START Exercise inputs

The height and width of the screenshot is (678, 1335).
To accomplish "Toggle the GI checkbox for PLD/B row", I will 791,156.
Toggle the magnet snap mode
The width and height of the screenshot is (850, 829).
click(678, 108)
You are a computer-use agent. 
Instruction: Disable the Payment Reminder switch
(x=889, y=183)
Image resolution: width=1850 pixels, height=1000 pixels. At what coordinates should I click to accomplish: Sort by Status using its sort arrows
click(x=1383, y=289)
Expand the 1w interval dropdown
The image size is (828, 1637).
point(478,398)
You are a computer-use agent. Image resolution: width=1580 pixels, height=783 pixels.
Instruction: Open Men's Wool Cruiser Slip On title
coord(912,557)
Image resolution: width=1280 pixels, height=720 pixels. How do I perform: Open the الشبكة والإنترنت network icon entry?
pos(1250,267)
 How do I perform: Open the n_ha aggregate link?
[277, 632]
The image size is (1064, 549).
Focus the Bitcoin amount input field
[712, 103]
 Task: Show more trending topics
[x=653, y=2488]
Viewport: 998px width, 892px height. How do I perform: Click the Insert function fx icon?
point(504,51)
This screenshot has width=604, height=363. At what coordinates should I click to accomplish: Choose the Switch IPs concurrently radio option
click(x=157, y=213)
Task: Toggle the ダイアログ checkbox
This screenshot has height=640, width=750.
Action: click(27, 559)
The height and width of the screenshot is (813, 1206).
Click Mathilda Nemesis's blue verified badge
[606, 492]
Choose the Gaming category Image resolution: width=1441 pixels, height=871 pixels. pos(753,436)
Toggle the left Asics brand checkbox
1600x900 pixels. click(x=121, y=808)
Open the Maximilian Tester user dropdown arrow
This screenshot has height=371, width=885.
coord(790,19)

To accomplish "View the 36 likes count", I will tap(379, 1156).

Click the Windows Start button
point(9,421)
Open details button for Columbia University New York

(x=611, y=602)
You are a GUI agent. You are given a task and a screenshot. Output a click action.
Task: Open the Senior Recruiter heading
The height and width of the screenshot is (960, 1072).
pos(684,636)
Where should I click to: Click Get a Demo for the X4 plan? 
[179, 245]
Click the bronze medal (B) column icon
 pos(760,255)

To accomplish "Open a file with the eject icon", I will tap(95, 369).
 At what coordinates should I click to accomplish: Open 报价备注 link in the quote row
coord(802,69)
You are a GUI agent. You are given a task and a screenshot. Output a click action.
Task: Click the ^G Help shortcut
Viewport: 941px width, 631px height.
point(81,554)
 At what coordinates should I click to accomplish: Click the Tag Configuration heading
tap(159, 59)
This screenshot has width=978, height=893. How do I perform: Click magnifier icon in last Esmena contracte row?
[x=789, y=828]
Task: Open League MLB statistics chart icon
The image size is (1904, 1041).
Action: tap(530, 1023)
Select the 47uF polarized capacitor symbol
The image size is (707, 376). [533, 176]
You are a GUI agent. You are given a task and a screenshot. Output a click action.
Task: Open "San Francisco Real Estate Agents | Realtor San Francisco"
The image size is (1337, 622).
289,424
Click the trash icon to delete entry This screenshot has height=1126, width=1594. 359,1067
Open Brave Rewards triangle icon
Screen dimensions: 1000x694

END Exercise inputs

The listing above is to be transcribed in full, with no line omitted.

- [Answer below]:
The height and width of the screenshot is (678, 1335).
To accomplish "Toggle the GI checkbox for PLD/B row", I will 791,156.
Toggle the magnet snap mode
The width and height of the screenshot is (850, 829).
click(678, 108)
You are a computer-use agent. 
Instruction: Disable the Payment Reminder switch
(x=889, y=183)
Image resolution: width=1850 pixels, height=1000 pixels. At what coordinates should I click to accomplish: Sort by Status using its sort arrows
click(x=1383, y=289)
Expand the 1w interval dropdown
The image size is (828, 1637).
point(478,398)
You are a computer-use agent. Image resolution: width=1580 pixels, height=783 pixels.
Instruction: Open Men's Wool Cruiser Slip On title
coord(912,557)
Image resolution: width=1280 pixels, height=720 pixels. How do I perform: Open the الشبكة والإنترنت network icon entry?
pos(1250,267)
 How do I perform: Open the n_ha aggregate link?
[277, 632]
The image size is (1064, 549).
Focus the Bitcoin amount input field
[712, 103]
 Task: Show more trending topics
[x=653, y=2488]
Viewport: 998px width, 892px height. How do I perform: Click the Insert function fx icon?
point(504,51)
This screenshot has width=604, height=363. At what coordinates should I click to accomplish: Choose the Switch IPs concurrently radio option
click(x=157, y=213)
Task: Toggle the ダイアログ checkbox
This screenshot has height=640, width=750.
Action: click(27, 559)
The height and width of the screenshot is (813, 1206).
Click Mathilda Nemesis's blue verified badge
[606, 492]
Choose the Gaming category Image resolution: width=1441 pixels, height=871 pixels. pos(753,436)
Toggle the left Asics brand checkbox
1600x900 pixels. click(x=121, y=808)
Open the Maximilian Tester user dropdown arrow
This screenshot has height=371, width=885.
coord(790,19)

To accomplish "View the 36 likes count", I will tap(379, 1156).

Click the Windows Start button
point(9,421)
Open details button for Columbia University New York

(x=611, y=602)
You are a GUI agent. You are given a task and a screenshot. Output a click action.
Task: Open the Senior Recruiter heading
The height and width of the screenshot is (960, 1072).
pos(684,636)
Where should I click to: Click Get a Demo for the X4 plan? 
[179, 245]
Click the bronze medal (B) column icon
 pos(760,255)

To accomplish "Open a file with the eject icon", I will tap(95, 369).
 At what coordinates should I click to accomplish: Open 报价备注 link in the quote row
coord(802,69)
You are a GUI agent. You are given a task and a screenshot. Output a click action.
Task: Click the ^G Help shortcut
Viewport: 941px width, 631px height.
point(81,554)
 At what coordinates should I click to accomplish: Click the Tag Configuration heading
tap(159, 59)
This screenshot has width=978, height=893. How do I perform: Click magnifier icon in last Esmena contracte row?
[x=789, y=828]
Task: Open League MLB statistics chart icon
The image size is (1904, 1041).
Action: tap(530, 1023)
Select the 47uF polarized capacitor symbol
The image size is (707, 376). [533, 176]
You are a GUI agent. You are given a task and a screenshot. Output a click action.
Task: Open "San Francisco Real Estate Agents | Realtor San Francisco"
The image size is (1337, 622).
289,424
Click the trash icon to delete entry This screenshot has height=1126, width=1594. 359,1067
Open Brave Rewards triangle icon
Screen dimensions: 1000x694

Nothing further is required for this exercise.